Stored records -
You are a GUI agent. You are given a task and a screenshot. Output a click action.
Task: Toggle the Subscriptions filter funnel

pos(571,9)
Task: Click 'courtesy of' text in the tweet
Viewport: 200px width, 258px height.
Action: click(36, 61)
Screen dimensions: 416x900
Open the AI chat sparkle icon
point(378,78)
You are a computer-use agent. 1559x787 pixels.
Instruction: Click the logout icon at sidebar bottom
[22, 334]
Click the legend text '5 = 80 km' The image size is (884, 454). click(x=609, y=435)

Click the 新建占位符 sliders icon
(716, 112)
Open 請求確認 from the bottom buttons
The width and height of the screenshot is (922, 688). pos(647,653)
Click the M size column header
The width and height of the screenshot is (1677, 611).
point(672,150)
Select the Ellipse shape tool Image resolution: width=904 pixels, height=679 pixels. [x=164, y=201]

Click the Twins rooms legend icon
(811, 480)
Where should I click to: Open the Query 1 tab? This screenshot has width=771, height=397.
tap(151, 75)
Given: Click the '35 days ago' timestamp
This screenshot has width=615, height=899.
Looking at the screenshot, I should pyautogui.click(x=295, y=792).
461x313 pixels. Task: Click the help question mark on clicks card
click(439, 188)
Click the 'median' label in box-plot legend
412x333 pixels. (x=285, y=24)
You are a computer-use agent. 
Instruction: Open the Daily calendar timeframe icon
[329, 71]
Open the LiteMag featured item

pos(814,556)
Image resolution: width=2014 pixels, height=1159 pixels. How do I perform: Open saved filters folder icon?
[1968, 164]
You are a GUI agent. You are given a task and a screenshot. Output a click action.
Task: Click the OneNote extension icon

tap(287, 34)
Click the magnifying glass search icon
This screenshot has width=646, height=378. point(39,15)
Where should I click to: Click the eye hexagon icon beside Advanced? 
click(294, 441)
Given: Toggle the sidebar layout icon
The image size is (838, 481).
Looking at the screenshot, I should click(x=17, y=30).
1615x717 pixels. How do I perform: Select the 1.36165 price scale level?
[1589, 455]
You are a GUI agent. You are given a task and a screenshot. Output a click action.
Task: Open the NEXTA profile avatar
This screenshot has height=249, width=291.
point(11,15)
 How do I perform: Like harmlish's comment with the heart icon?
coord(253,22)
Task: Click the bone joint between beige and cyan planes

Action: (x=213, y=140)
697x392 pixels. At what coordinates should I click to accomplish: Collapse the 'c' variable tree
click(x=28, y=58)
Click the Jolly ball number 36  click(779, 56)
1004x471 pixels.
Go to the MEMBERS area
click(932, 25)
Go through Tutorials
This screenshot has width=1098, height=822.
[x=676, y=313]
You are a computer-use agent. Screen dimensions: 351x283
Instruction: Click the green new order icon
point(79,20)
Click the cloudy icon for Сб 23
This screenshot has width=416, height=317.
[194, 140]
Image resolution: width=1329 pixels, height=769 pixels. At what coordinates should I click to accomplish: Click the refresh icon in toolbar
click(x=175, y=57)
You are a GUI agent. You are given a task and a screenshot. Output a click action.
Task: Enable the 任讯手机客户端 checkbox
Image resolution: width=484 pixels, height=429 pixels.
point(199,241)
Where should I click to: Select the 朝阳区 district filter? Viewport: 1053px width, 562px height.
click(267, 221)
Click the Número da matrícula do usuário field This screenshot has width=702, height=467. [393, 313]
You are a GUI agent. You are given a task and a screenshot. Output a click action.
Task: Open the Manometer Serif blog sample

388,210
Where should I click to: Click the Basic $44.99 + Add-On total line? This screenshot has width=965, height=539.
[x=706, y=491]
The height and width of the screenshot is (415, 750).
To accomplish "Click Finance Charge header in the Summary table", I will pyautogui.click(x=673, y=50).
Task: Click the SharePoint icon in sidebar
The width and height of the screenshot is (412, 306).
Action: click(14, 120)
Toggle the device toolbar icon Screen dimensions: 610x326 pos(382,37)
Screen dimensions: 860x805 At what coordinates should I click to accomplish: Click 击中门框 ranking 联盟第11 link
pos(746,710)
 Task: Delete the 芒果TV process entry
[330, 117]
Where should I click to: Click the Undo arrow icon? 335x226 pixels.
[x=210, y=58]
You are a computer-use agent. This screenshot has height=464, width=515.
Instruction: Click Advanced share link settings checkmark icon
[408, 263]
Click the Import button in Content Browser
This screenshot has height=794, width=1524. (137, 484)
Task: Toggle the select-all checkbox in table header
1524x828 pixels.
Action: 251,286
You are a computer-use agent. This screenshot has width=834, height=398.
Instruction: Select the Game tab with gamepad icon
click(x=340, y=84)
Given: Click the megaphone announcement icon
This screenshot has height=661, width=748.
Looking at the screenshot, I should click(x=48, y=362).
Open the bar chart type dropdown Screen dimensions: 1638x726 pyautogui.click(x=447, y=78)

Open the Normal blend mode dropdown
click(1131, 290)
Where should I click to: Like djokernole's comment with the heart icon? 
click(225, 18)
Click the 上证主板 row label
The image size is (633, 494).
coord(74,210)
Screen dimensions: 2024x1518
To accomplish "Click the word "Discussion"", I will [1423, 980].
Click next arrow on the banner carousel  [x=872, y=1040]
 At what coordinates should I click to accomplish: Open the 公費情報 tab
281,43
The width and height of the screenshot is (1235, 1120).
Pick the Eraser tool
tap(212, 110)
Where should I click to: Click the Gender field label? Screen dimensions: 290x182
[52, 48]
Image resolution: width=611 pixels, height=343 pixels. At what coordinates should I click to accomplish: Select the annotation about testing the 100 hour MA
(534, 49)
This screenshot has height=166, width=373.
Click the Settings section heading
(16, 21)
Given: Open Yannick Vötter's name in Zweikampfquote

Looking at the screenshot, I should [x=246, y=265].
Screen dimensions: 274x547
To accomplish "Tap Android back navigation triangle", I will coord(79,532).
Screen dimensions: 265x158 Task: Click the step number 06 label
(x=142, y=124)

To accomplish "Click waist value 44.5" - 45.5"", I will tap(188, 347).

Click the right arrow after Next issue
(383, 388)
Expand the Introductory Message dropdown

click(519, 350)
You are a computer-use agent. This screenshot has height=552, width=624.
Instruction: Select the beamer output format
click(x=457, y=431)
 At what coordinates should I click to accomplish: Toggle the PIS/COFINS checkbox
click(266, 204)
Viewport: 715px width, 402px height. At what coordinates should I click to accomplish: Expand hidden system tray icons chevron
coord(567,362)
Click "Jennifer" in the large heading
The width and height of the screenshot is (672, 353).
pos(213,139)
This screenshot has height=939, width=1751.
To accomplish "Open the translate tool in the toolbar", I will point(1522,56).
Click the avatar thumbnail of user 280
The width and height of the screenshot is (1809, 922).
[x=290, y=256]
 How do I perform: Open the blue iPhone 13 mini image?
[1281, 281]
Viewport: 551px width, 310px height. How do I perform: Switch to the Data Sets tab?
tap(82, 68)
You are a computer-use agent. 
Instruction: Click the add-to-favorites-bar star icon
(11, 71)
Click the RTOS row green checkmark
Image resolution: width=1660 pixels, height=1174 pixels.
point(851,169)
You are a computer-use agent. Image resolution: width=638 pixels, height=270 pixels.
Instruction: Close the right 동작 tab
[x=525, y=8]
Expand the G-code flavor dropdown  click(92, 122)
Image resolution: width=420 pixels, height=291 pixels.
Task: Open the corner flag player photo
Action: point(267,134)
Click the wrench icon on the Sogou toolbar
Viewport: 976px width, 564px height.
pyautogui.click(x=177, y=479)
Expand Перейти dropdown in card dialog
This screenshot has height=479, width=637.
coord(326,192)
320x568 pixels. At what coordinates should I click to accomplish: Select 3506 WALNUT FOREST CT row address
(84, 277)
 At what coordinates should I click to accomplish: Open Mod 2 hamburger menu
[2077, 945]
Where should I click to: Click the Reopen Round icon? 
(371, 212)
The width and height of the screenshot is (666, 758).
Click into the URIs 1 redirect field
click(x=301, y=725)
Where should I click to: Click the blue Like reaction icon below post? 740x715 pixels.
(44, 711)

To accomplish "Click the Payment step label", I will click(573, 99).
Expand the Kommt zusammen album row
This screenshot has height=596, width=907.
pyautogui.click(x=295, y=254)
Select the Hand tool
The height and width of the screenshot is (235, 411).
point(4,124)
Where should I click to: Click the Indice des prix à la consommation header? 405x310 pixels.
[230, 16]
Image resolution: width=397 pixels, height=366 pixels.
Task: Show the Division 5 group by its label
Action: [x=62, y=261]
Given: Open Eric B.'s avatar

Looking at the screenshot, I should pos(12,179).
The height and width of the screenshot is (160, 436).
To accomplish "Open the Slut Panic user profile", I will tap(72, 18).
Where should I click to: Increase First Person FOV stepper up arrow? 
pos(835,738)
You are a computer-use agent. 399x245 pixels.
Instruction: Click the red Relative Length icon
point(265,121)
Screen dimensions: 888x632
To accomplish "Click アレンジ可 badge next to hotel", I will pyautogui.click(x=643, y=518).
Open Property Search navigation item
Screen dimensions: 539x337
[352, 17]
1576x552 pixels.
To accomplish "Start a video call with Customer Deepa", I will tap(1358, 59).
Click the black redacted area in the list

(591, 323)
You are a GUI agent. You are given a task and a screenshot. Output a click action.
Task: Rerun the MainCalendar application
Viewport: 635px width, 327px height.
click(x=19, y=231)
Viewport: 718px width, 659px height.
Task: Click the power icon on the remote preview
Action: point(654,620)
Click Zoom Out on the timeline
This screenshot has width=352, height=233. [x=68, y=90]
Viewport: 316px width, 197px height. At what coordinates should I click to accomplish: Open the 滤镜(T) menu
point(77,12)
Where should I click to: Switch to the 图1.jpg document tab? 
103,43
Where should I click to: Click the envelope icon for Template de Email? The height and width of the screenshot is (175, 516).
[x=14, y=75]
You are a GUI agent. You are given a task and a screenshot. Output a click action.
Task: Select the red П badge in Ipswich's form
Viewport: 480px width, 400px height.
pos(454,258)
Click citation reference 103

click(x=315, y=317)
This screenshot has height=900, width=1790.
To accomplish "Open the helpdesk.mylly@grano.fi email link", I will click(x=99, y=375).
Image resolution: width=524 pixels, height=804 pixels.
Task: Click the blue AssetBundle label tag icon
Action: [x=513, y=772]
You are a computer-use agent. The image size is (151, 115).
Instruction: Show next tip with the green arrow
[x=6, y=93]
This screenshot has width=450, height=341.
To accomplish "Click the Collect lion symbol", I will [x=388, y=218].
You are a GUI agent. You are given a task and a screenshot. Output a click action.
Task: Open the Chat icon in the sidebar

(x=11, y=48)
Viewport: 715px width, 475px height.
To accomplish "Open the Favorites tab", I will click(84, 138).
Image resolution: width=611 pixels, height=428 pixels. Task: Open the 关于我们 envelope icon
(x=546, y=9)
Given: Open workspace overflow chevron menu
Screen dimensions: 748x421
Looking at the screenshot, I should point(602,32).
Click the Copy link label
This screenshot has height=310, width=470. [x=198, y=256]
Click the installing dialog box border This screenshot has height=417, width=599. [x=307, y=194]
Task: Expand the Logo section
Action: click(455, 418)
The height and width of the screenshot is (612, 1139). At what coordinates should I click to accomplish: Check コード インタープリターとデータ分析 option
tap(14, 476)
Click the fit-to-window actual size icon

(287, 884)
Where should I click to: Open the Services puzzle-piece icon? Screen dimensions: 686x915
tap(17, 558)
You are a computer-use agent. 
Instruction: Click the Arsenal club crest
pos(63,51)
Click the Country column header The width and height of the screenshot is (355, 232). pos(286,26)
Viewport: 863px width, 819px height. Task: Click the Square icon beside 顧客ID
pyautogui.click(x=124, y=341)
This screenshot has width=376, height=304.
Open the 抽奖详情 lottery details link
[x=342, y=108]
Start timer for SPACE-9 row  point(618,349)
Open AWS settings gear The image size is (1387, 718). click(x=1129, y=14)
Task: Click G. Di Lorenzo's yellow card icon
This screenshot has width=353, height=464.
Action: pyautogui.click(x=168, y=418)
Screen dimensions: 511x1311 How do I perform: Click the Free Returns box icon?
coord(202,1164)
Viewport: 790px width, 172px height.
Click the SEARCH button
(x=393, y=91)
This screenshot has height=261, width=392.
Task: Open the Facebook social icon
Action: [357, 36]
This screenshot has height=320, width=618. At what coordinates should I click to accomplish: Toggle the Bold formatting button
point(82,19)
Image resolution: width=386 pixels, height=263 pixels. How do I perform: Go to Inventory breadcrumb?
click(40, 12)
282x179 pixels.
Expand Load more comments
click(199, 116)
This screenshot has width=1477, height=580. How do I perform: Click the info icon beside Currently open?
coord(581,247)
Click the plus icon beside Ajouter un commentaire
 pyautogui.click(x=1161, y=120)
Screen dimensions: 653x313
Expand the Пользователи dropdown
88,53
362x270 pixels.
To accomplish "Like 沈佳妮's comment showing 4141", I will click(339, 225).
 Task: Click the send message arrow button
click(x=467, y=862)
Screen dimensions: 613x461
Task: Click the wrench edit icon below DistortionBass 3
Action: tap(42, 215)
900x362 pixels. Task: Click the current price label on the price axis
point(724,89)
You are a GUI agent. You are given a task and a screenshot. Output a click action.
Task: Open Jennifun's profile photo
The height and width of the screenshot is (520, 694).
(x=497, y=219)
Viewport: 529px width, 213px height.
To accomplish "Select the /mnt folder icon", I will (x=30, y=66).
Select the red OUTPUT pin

Your goal -
In the entries running from the line that contains "Click next arrow" through the line that contains "tap(212, 110)", substitute "Brush" for "Eraser" and give those lines again with nothing else changed.

Reply -
Click next arrow on the banner carousel  [x=872, y=1040]
 At what coordinates should I click to accomplish: Open the 公費情報 tab
281,43
The width and height of the screenshot is (1235, 1120).
Pick the Brush tool
tap(212, 110)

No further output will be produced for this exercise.